=== Data listing ===
────────

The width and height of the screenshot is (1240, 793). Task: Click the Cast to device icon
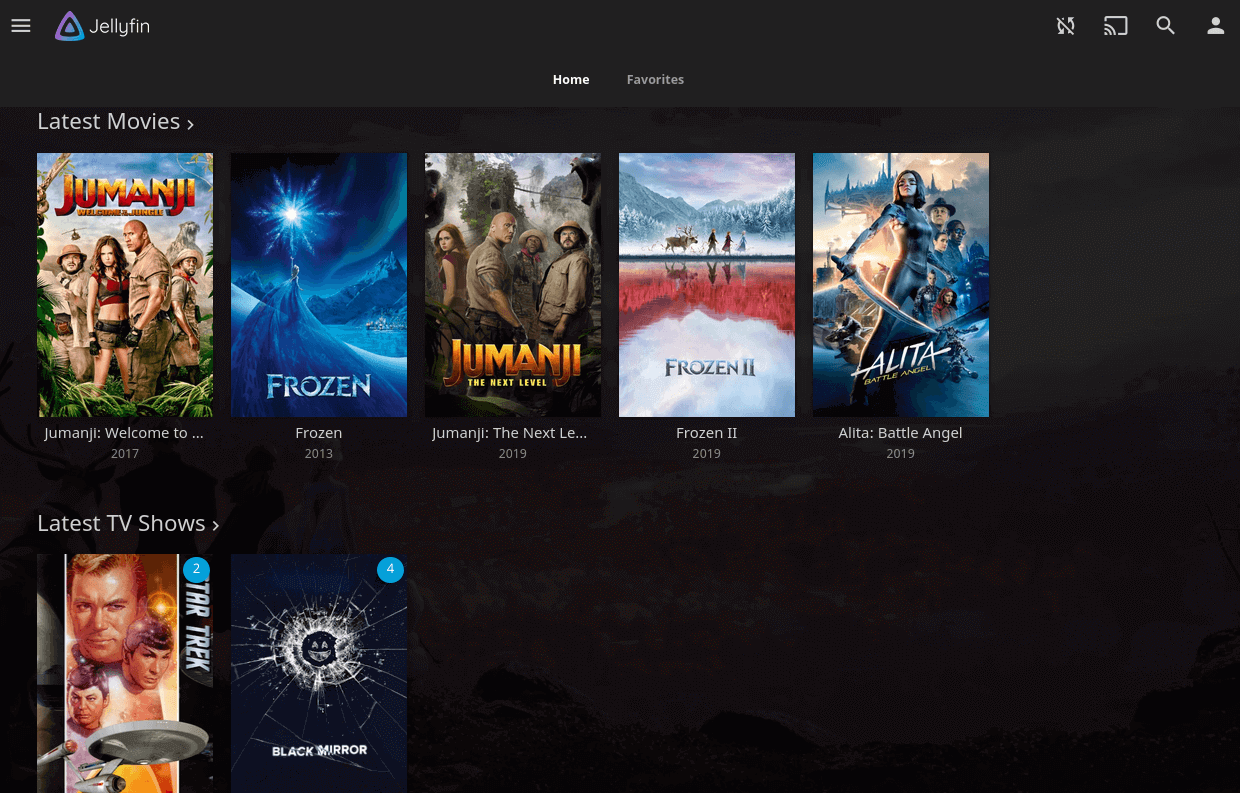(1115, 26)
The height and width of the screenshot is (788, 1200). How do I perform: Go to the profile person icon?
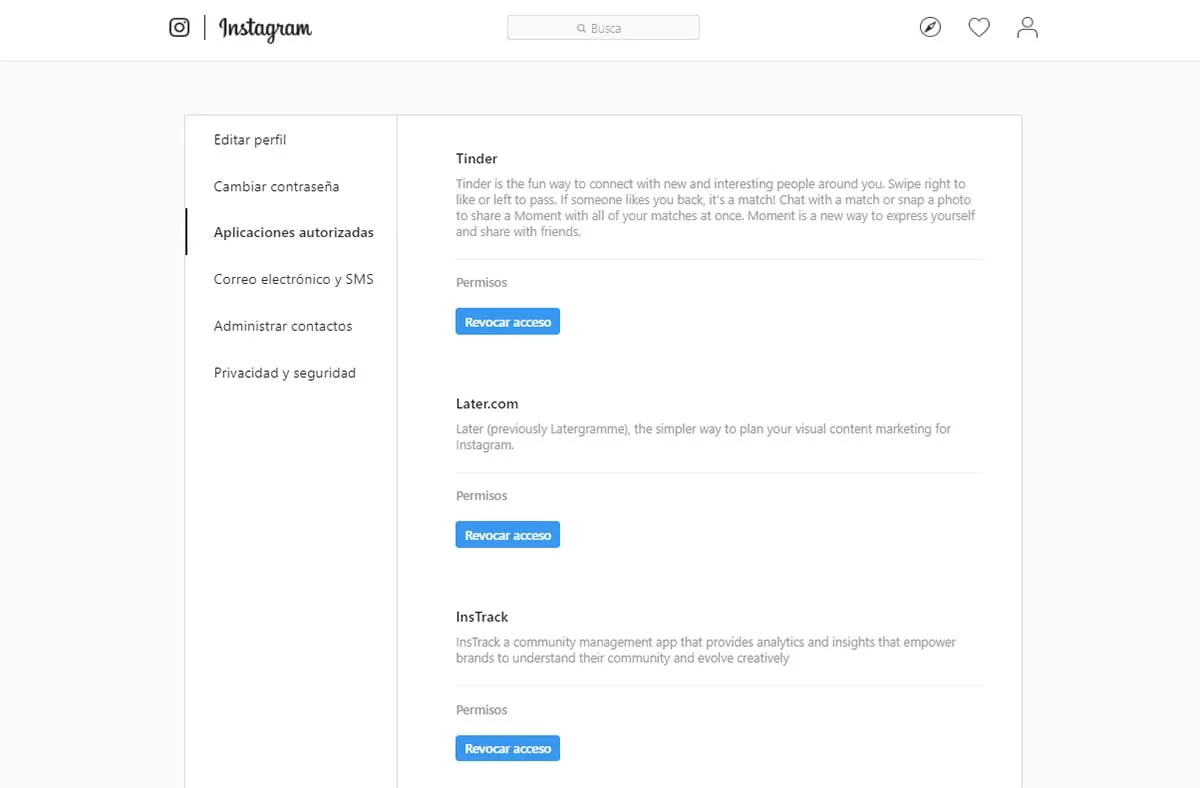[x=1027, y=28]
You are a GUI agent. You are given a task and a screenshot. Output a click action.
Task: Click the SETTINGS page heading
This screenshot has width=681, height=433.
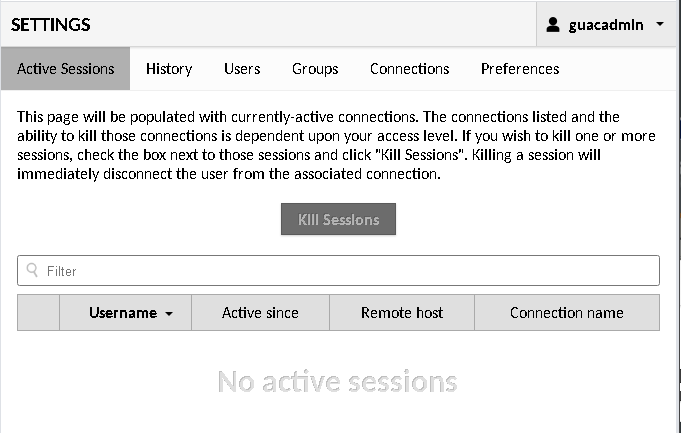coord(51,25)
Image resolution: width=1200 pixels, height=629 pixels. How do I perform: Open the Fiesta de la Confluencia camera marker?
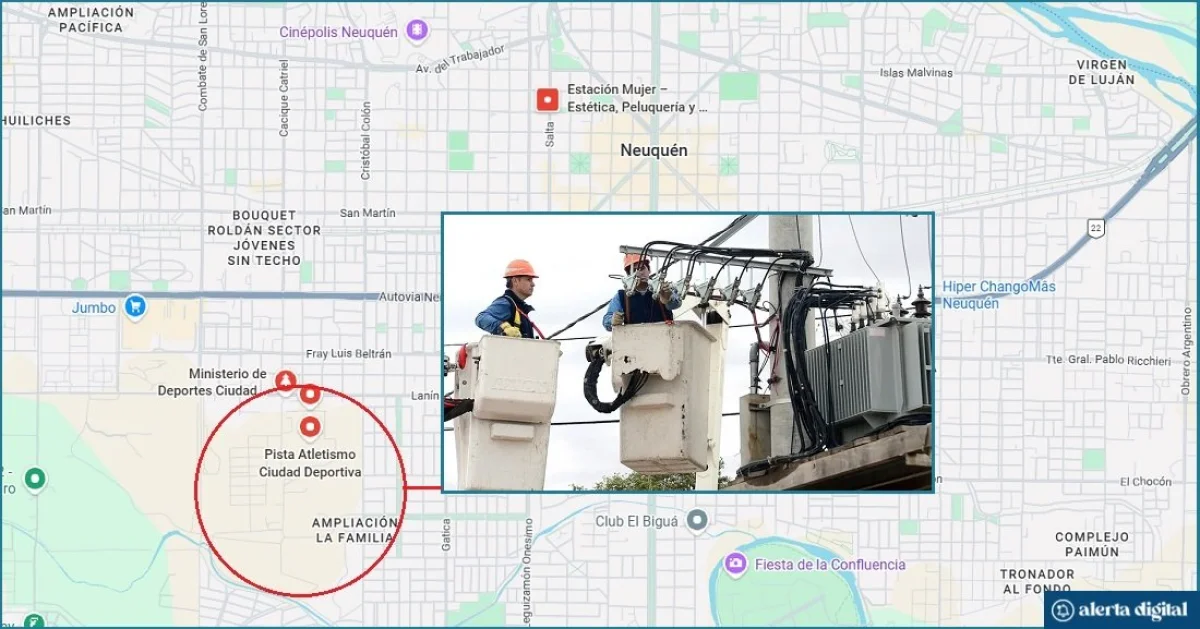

────────

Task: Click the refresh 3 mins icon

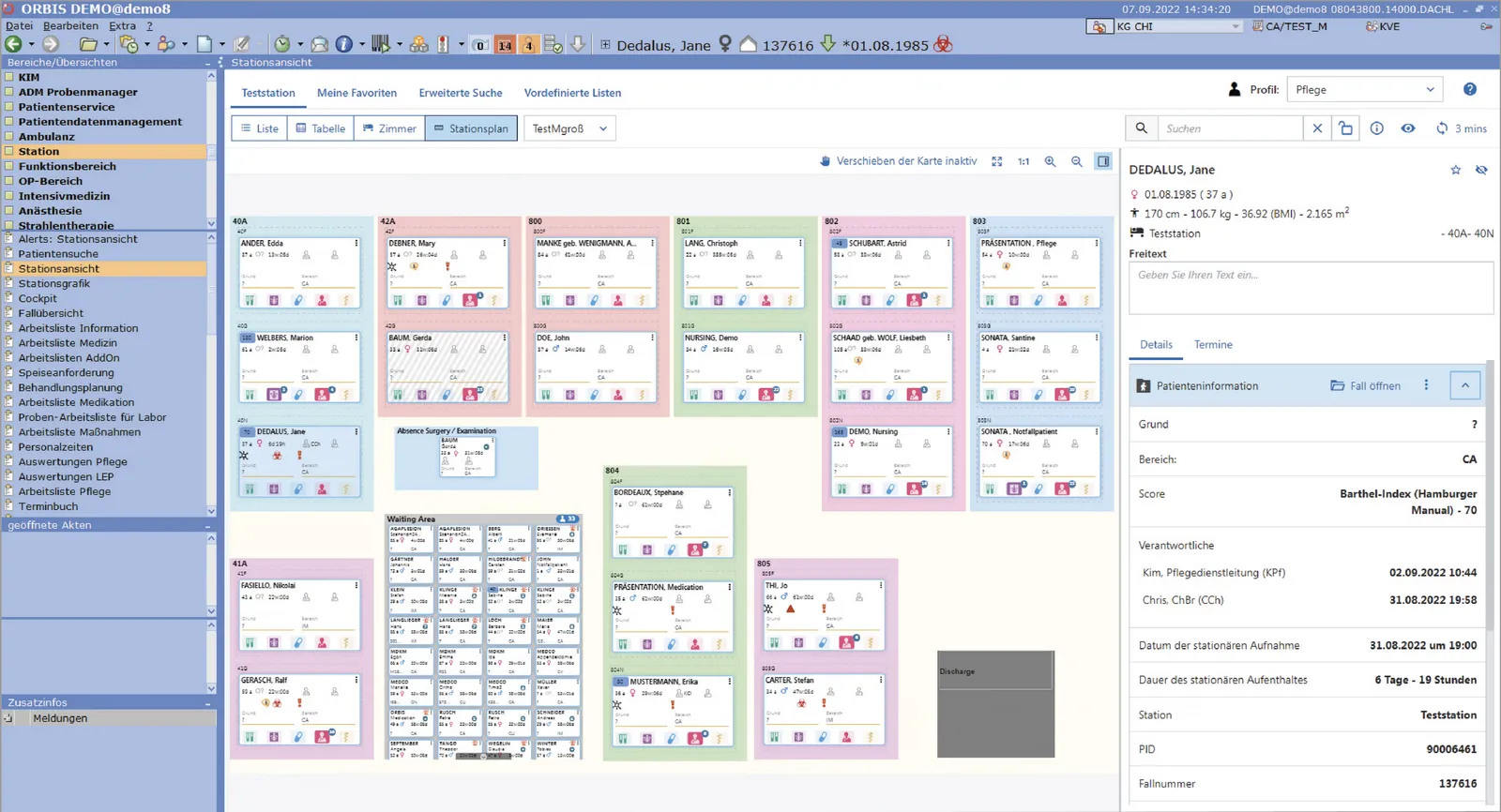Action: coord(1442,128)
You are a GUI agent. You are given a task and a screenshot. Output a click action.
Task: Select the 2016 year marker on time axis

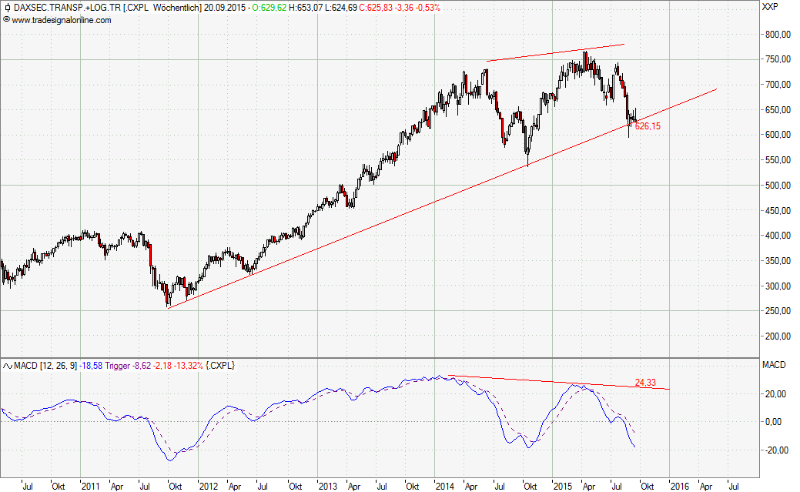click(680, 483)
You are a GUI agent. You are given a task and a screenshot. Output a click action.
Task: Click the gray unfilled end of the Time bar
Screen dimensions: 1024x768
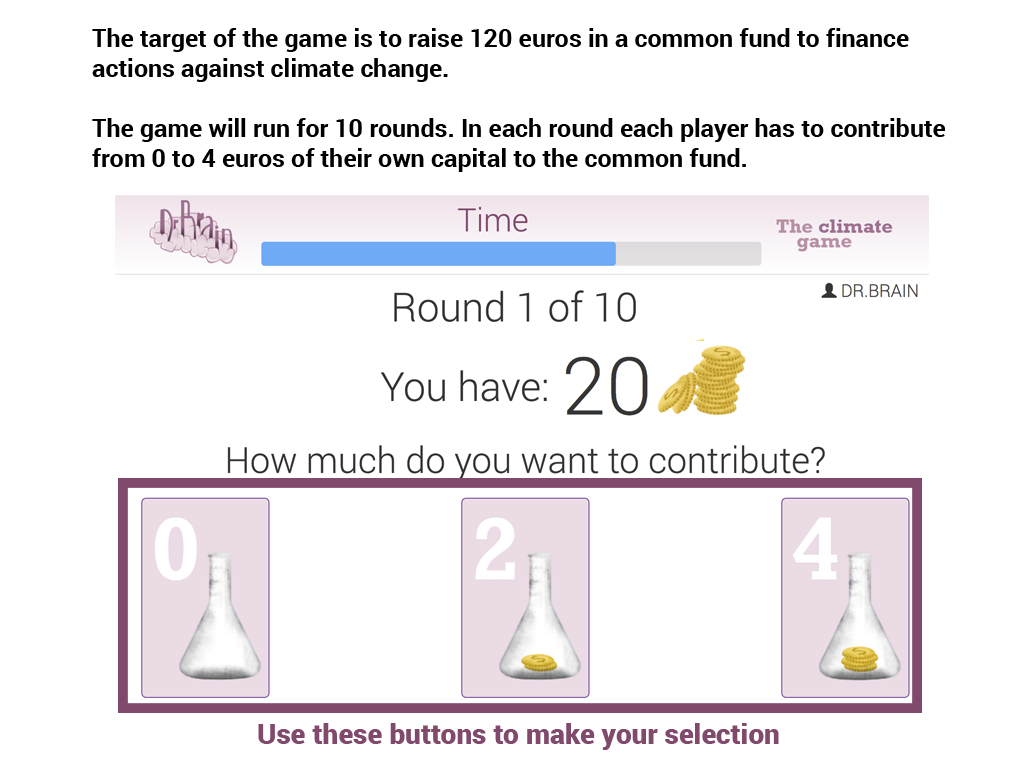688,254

────────

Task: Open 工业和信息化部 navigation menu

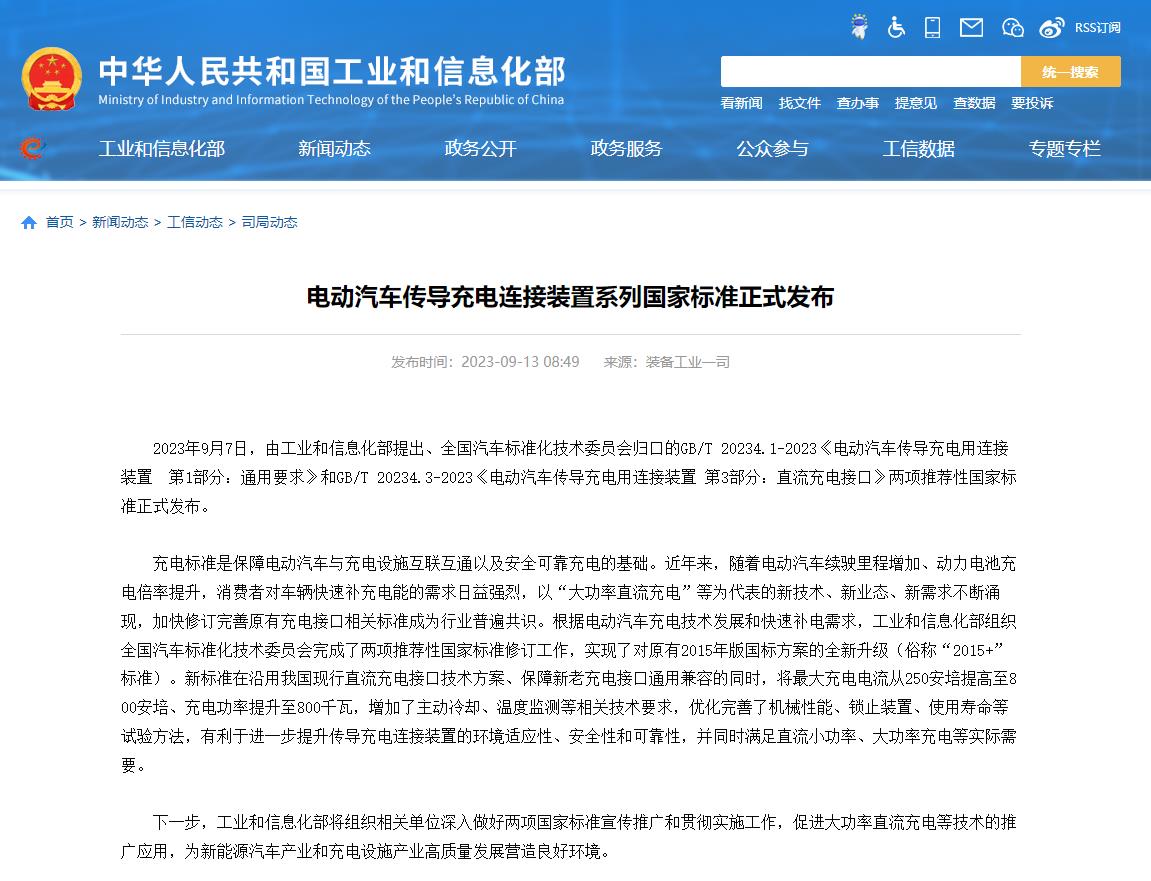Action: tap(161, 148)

────────

=== Required action ===
Print nothing but the lines above starting with the line that contains "The width and" and going on through the line that contains "Image resolution: width=1200". Leave out the pictures.

=== Task solution ===
The width and height of the screenshot is (1240, 793). Task: Click the Cast to device icon
(1115, 26)
The height and width of the screenshot is (788, 1200). How do I perform: Go to the profile person icon?
[x=1027, y=28]
You are a GUI agent. You are given a task and a screenshot. Output a click action.
Task: Click the SETTINGS page heading
This screenshot has width=681, height=433.
coord(51,25)
Image resolution: width=1200 pixels, height=629 pixels. How do I perform: Open the Fiesta de la Confluencia camera marker?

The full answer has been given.